Personal information
- Full name: Andrea Rán Snæfeld Hauksdóttir
- Date of birth: 28 January 1996 (age 30)
- Place of birth: Iceland
- Position: Attacking midfielder

Team information
- Current team: FH

Youth career
- Breiðablik

College career
- Years: Team / Apps / (Gls)
- 2016–2019: South Florida Bulls / 78 / (18)

Senior career*
- Years: Team / Apps / (Gls)
- 2011–2021: Breiðablik / 122 / (10)
- 2021: → Le Havre / 7 / (0)
- 2021: Houston Dash / 1 / (0)
- 2022: América / 6 / (0)
- 2023: Mazatlán / 15 / (0)
- 2024: FH
- 2024–2025: Tampa Bay Sun / 15 / (0)
- 2025–: FH / 0 / (0)

International career^{‡}
- 2012: Iceland U16 / 4 / (0)
- 2012–2013: Iceland U17 / 9 / (0)
- 2014: Iceland U18 / 2 / (0)
- 2013–2015: Iceland U19 / 20 / (2)
- 2016–: Iceland / 12 / (2)

= Andrea Rán Snæfeld Hauksdóttir =

Icelandic footballer

Andrea Rán Snæfeld Hauksdóttir (born 28 January 1996) is an Icelandic professional footballer who plays as a midfielder for Besta deild kvenna club FH and the Iceland national team. She has previously played for South Florida Bulls in the American NCAA Division I, Breiðablik and FH in the Icelandic Besta deild kvenna, Le Havre in the French Division 1 Féminine, Houston Dash in the American National Women's Soccer League, and América and Mazatlán in the Mexican Liga MX Femenil.

==College career==
Andrea Rán played college soccer for the South Florida Bulls. She was named the American Athletic Conference (AAC) midfielder of the year in 2018 and 2019. During her time at South Florida, she scored 18 goals in 78 starting appearances and was selected three consecutive seasons for the AAC All-Conference First Team.

==Club career==
Andrea Rán played for Breiðablik from 2011 to 2021, making over 100 appearances for the club and helped win the league title twice. Her debut for the club in the Pepsi League was at the age of 15. She was loaned to Le Havre for part of the 2020–21 Division 1 Féminine season, where she made seven appearances.
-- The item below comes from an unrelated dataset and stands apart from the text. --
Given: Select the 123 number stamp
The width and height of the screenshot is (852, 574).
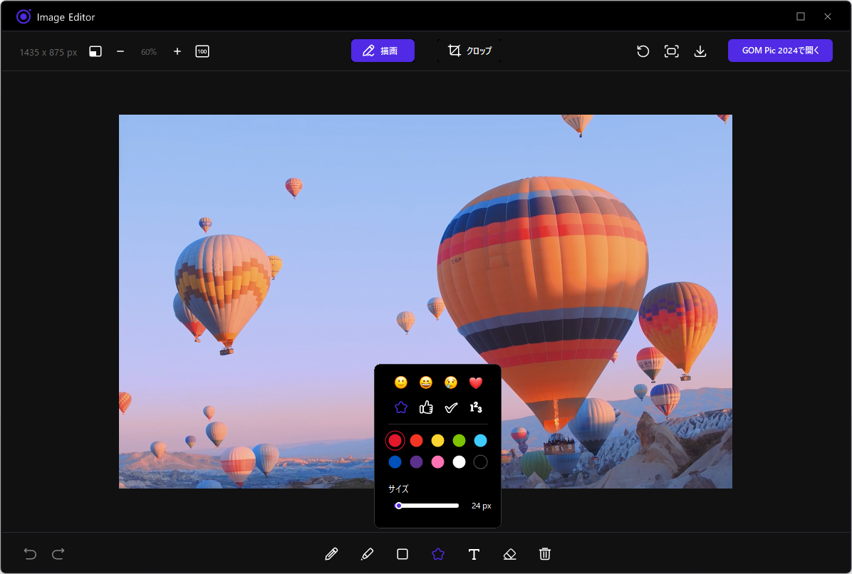Looking at the screenshot, I should point(476,407).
In June 2021, Andrea Rán signed for American club Houston Dash. In February 2022 she signed with Club América of the Liga MX Femenil. In August 2023, she joined fellow Liga MX Femenil side Mazatlán.
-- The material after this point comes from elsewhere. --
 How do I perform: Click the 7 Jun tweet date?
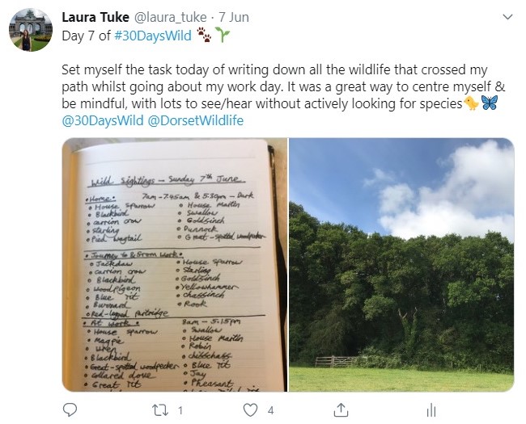point(235,16)
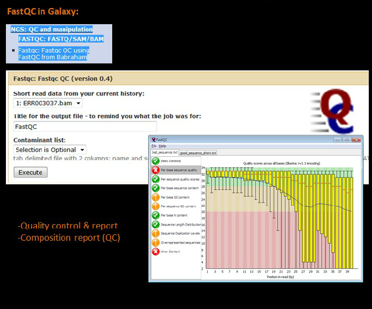The image size is (372, 309).
Task: Switch to good_sequence_short.txt tab
Action: (x=198, y=153)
In March 2024, Andrea Rán returned to her homeland Iceland, signing a contract with FH until the end of the season. The club announced the signing in Spanish too, due to her popularity amongst the Mexican fans. Andrea Rán returned to play in the United States in July 2024, signing with Tampa Bay Sun in the USL Super League, coached by Denise Schilte-Brown, who coached Andrea Rán while she played for the South Florida Bulls.
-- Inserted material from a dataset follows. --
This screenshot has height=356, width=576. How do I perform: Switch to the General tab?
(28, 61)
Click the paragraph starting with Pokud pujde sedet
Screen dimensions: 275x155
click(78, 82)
On 24 July 2025, Andrea Rán returned to FH for the second half of the Besta deild kvenna.

==International career==
Andrea Rán played at youth level for Iceland, from under-16 up to under-19. She was first called up for Iceland's senior national team in January 2016.

==Honors==
Breiðablik
- Úrvalsdeild kvenna: 2015, 2018
- Icelandic Cup: 2016, 2018
- Icelandic Super Cup: 2014, 2016

Tampa Bay Sun
- USL Super League: 2024–25

Individual
- American Athletic Conference Midfielder of the Year: 2018, 2019
- American Athletic Conference All-Conference First Team: 2017, 2018, 2019

==Personal life==
Andrea Rán is in a relationship with professional baseball pitcher Shane McClanahan, who plays for the Tampa Bay Rays. The couple met while they attended college at the University of South Florida.